What you have to do
All of the records are to be reproduced exactly.

[Data extract — start]

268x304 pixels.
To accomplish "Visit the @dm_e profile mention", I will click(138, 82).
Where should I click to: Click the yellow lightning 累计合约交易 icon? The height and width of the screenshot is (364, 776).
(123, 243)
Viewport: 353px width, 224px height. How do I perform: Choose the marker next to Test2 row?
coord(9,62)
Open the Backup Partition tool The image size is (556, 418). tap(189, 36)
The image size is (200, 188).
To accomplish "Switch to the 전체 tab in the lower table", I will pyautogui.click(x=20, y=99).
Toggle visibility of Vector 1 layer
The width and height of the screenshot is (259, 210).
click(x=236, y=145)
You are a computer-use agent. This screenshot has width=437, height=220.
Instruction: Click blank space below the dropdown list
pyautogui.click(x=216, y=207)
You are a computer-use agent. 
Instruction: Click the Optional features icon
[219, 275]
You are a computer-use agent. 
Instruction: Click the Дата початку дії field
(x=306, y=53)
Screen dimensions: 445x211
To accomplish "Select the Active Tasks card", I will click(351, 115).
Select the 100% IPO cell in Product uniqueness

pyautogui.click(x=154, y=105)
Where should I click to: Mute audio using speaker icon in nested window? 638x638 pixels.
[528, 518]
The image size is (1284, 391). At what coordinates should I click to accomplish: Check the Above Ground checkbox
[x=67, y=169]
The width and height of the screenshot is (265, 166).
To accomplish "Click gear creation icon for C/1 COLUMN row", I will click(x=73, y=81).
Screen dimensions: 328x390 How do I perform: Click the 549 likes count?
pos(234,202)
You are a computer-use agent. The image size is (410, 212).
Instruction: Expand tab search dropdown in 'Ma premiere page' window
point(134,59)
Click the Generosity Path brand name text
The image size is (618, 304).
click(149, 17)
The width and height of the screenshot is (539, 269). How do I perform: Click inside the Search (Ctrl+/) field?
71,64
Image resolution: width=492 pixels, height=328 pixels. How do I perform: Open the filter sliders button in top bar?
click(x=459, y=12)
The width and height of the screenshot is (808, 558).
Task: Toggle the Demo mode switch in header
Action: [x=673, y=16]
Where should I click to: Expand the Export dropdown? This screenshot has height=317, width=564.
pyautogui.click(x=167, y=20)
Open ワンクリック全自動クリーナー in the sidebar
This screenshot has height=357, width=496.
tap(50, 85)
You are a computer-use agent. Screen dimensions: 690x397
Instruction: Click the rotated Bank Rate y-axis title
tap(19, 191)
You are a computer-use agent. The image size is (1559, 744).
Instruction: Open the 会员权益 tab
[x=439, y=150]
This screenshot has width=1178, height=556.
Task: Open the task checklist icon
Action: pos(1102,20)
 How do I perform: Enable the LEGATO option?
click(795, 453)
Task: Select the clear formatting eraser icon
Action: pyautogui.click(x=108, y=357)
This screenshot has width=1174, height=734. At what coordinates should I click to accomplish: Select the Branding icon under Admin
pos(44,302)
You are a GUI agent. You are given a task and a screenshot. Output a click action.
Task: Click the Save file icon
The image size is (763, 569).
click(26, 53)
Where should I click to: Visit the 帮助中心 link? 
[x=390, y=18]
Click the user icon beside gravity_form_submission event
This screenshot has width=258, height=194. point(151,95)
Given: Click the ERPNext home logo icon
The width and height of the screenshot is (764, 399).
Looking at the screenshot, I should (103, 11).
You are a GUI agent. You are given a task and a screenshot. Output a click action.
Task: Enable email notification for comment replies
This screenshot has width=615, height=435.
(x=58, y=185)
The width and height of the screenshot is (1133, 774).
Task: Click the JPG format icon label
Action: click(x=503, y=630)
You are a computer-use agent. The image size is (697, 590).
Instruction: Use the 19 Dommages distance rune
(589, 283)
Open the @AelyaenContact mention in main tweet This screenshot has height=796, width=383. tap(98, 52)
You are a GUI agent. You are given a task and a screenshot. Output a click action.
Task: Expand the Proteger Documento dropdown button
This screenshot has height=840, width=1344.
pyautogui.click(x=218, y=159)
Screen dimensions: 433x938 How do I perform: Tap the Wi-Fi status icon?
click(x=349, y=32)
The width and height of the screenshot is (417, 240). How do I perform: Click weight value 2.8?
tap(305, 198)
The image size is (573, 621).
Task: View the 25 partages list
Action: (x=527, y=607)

[Data extract — finish]

Exercise result
268x304 pixels.
To accomplish "Visit the @dm_e profile mention", I will click(138, 82).
Where should I click to: Click the yellow lightning 累计合约交易 icon? The height and width of the screenshot is (364, 776).
(123, 243)
Viewport: 353px width, 224px height. How do I perform: Choose the marker next to Test2 row?
coord(9,62)
Open the Backup Partition tool The image size is (556, 418). tap(189, 36)
The image size is (200, 188).
To accomplish "Switch to the 전체 tab in the lower table", I will pyautogui.click(x=20, y=99).
Toggle visibility of Vector 1 layer
The width and height of the screenshot is (259, 210).
click(x=236, y=145)
You are a computer-use agent. This screenshot has width=437, height=220.
Instruction: Click blank space below the dropdown list
pyautogui.click(x=216, y=207)
You are a computer-use agent. 
Instruction: Click the Optional features icon
[219, 275]
You are a computer-use agent. 
Instruction: Click the Дата початку дії field
(x=306, y=53)
Screen dimensions: 445x211
To accomplish "Select the Active Tasks card", I will click(351, 115).
Select the 100% IPO cell in Product uniqueness

pyautogui.click(x=154, y=105)
Where should I click to: Mute audio using speaker icon in nested window? 638x638 pixels.
[528, 518]
The image size is (1284, 391). At what coordinates should I click to accomplish: Check the Above Ground checkbox
[x=67, y=169]
The width and height of the screenshot is (265, 166).
To accomplish "Click gear creation icon for C/1 COLUMN row", I will click(x=73, y=81).
Screen dimensions: 328x390 How do I perform: Click the 549 likes count?
pos(234,202)
You are a computer-use agent. The image size is (410, 212).
Instruction: Expand tab search dropdown in 'Ma premiere page' window
point(134,59)
Click the Generosity Path brand name text
The image size is (618, 304).
click(149, 17)
The width and height of the screenshot is (539, 269). How do I perform: Click inside the Search (Ctrl+/) field?
71,64
Image resolution: width=492 pixels, height=328 pixels. How do I perform: Open the filter sliders button in top bar?
click(x=459, y=12)
The width and height of the screenshot is (808, 558).
Task: Toggle the Demo mode switch in header
Action: [x=673, y=16]
Where should I click to: Expand the Export dropdown? This screenshot has height=317, width=564.
pyautogui.click(x=167, y=20)
Open ワンクリック全自動クリーナー in the sidebar
This screenshot has height=357, width=496.
tap(50, 85)
You are a computer-use agent. Screen dimensions: 690x397
Instruction: Click the rotated Bank Rate y-axis title
tap(19, 191)
You are a computer-use agent. The image size is (1559, 744).
Instruction: Open the 会员权益 tab
[x=439, y=150]
This screenshot has width=1178, height=556.
Task: Open the task checklist icon
Action: pos(1102,20)
 How do I perform: Enable the LEGATO option?
click(795, 453)
Task: Select the clear formatting eraser icon
Action: pyautogui.click(x=108, y=357)
This screenshot has width=1174, height=734. At what coordinates should I click to accomplish: Select the Branding icon under Admin
pos(44,302)
You are a GUI agent. You are given a task and a screenshot. Output a click action.
Task: Click the Save file icon
The image size is (763, 569).
click(26, 53)
Where should I click to: Visit the 帮助中心 link? 
[x=390, y=18]
Click the user icon beside gravity_form_submission event
This screenshot has width=258, height=194. point(151,95)
Given: Click the ERPNext home logo icon
The width and height of the screenshot is (764, 399).
Looking at the screenshot, I should (103, 11).
You are a GUI agent. You are given a task and a screenshot. Output a click action.
Task: Enable email notification for comment replies
This screenshot has width=615, height=435.
(x=58, y=185)
The width and height of the screenshot is (1133, 774).
Task: Click the JPG format icon label
Action: click(x=503, y=630)
You are a computer-use agent. The image size is (697, 590).
Instruction: Use the 19 Dommages distance rune
(589, 283)
Open the @AelyaenContact mention in main tweet This screenshot has height=796, width=383. tap(98, 52)
You are a GUI agent. You are given a task and a screenshot. Output a click action.
Task: Expand the Proteger Documento dropdown button
This screenshot has height=840, width=1344.
pyautogui.click(x=218, y=159)
Screen dimensions: 433x938 How do I perform: Tap the Wi-Fi status icon?
click(x=349, y=32)
The width and height of the screenshot is (417, 240). How do I perform: Click weight value 2.8?
tap(305, 198)
The image size is (573, 621).
Task: View the 25 partages list
Action: (x=527, y=607)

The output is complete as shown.